Ratepayers have already paid $4 million to do up the century-old Shed 10, which was included in Mr Brown's $6 million costings in June.
The council's waterfront agency - with the blessing of Mr Brown - is seeking expressions of interests from architects to design the terminal before the public has a say on funding for the project in the mayor's long-term budget.
The budget contains double-digit rates and water bill increases for thousands of Auckland households as a consequence of creating a single rating system from next year.
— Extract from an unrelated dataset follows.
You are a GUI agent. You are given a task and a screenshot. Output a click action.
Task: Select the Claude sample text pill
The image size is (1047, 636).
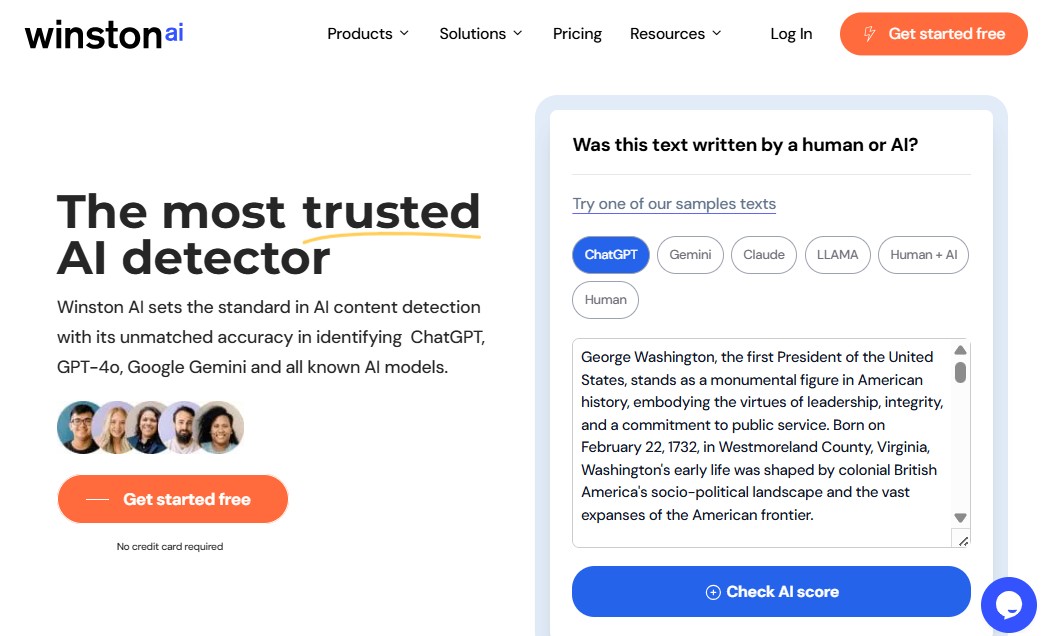coord(764,254)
Mr Brown, who made a unilateral decision in June to build a cruise ship terminal on Queens Wharf without consulting Aucklanders, has come under attack from a group of seven councillors for a lack of accountability and imposing crippling costs on low-income people to pay for his ambitious plans.
Yesterday, a spokesman for Mr Brown said the $6 million figure referred to short-term work to bring Shed 10 up to an acceptable standard for the cruise ship industry.
The $24.7 million was for "modest, medium-term improvements", such as refurbishing the upper level, providing stairs and lift facilities, improved shelter at the southern end and building a 110m concourse on the eastern side of Shed 10.
A report last year by economic forecasters Covec said the industry had a clear preference for a functional cruise ship facility on Queens Wharf that could be built for $6 million to $10 million.
Another report by PricewaterhouseCoopers said spending more on a functional terminal would not give significant extra benefits to the industry.
Cruise New Zealand chief executive Craig Harris said the industry just wanted a functional terminal for passengers and crew to come and go.
He said the industry needed 6000sq m but would have to live with the 4000sq m Shed 10.
Despite the squeeze, he said, the industry was over the moon at the prospect of a terminal on Queens Wharf in time for the 2012-2013 season, after having to make do with the compromised services on Princes Wharf.
The Auckland Council and the Government have still to decide the future of the Cloud on Queens Wharf.